| GOAL OF THE EXERCISE |
Extract the opening line of the entries and every line after it, stopping at and including the line that contains "You are a computer-use". Do not include pictures.

(Stored data entries)
══════════

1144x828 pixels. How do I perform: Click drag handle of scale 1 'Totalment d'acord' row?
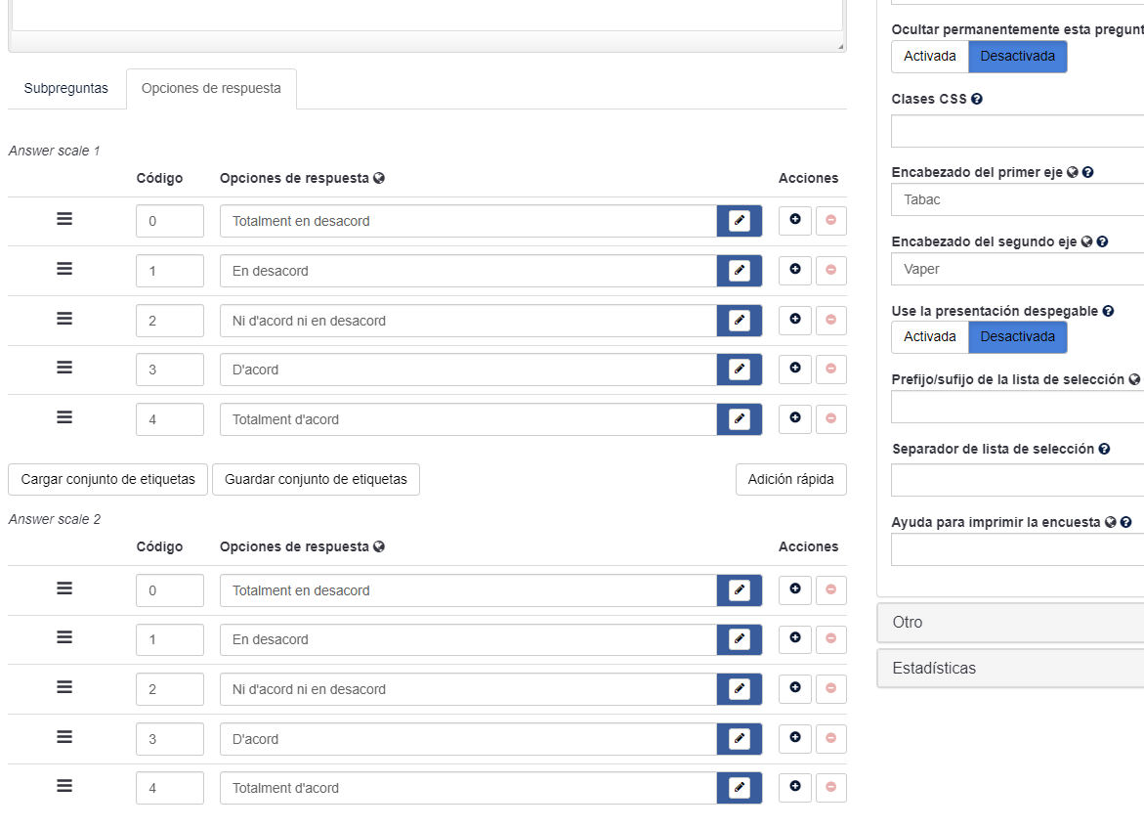pyautogui.click(x=64, y=417)
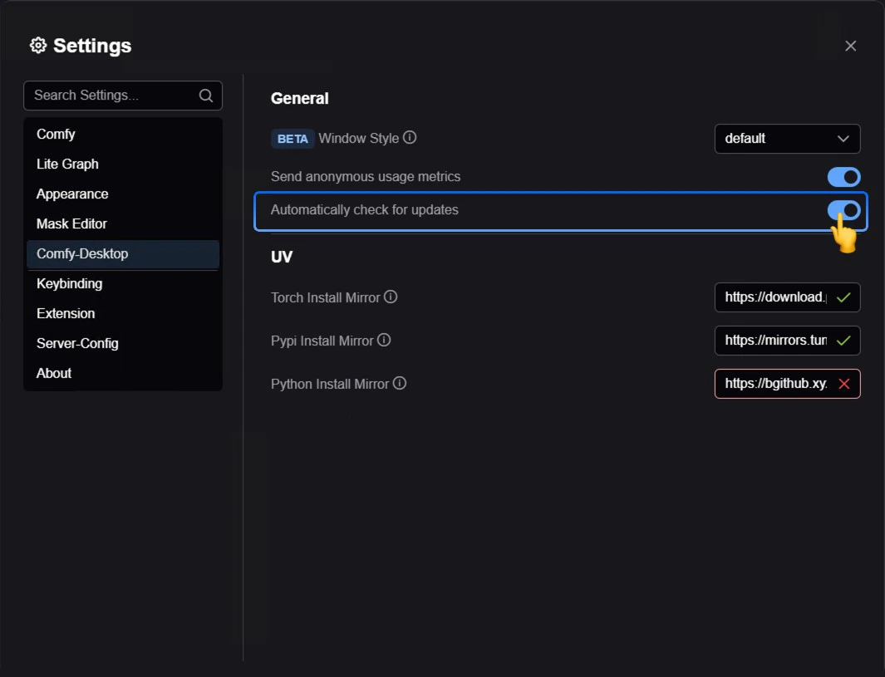Open the About page
Viewport: 885px width, 677px height.
[53, 373]
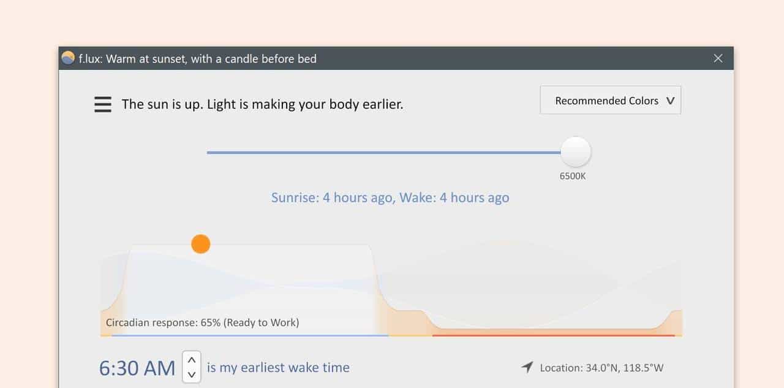Click the f.lux logo in title bar
This screenshot has height=388, width=784.
click(68, 58)
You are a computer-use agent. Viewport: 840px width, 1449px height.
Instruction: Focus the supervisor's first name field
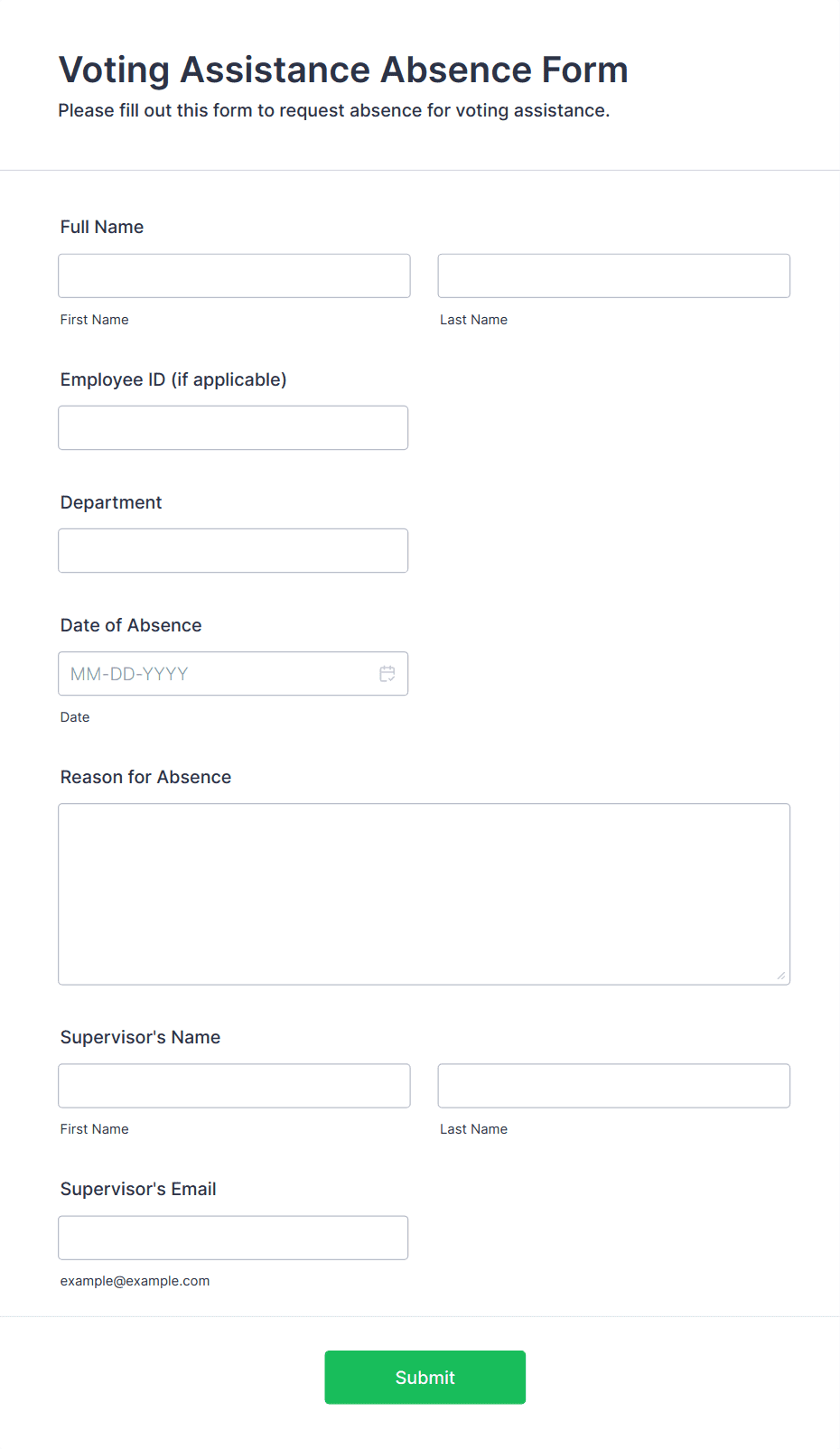click(234, 1086)
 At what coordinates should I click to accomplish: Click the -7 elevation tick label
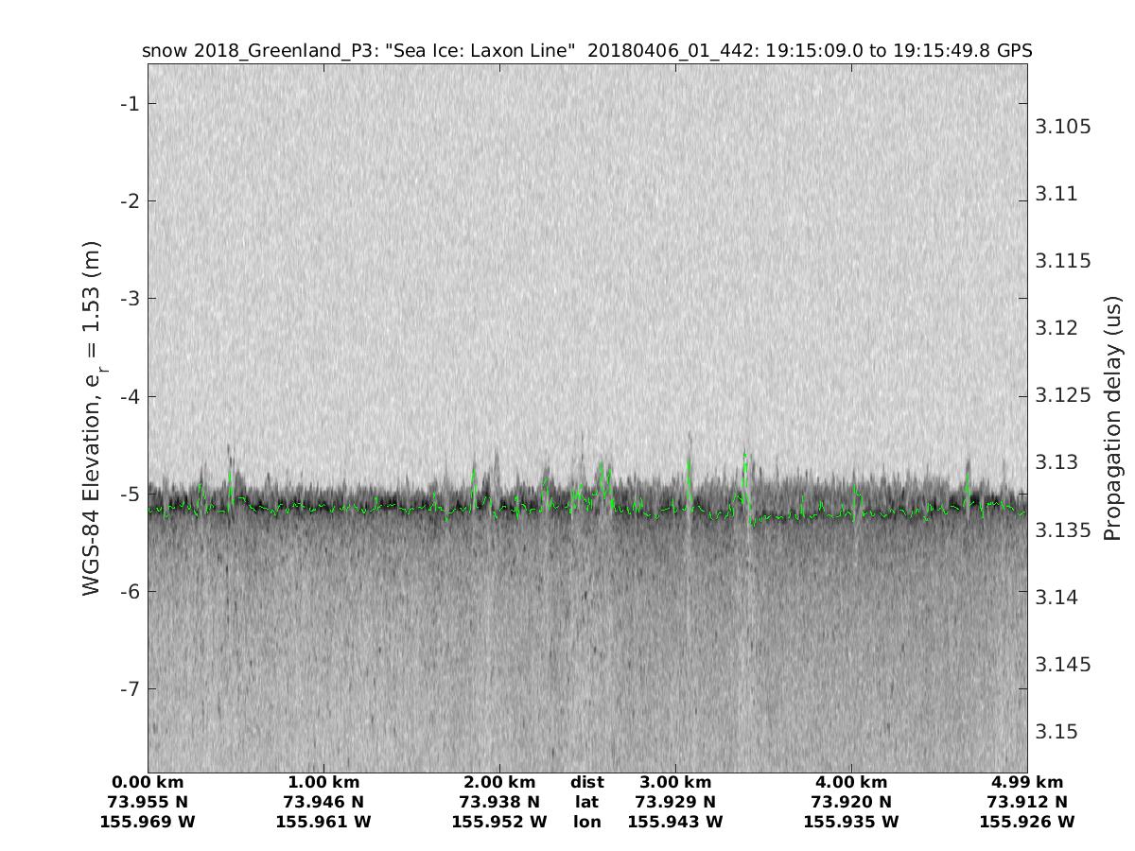click(x=129, y=688)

══════════

| RESPONSE TO THE EXERCISE |
1144x828 pixels. How do I perform: Click drag handle of scale 1 'Totalment d'acord' row?
pyautogui.click(x=64, y=417)
Open the About page
Viewport: 885px width, 677px height.
[53, 373]
Click the f.lux logo in title bar
This screenshot has height=388, width=784.
click(68, 58)
You are a computer-use agent. Viewport: 840px width, 1449px height.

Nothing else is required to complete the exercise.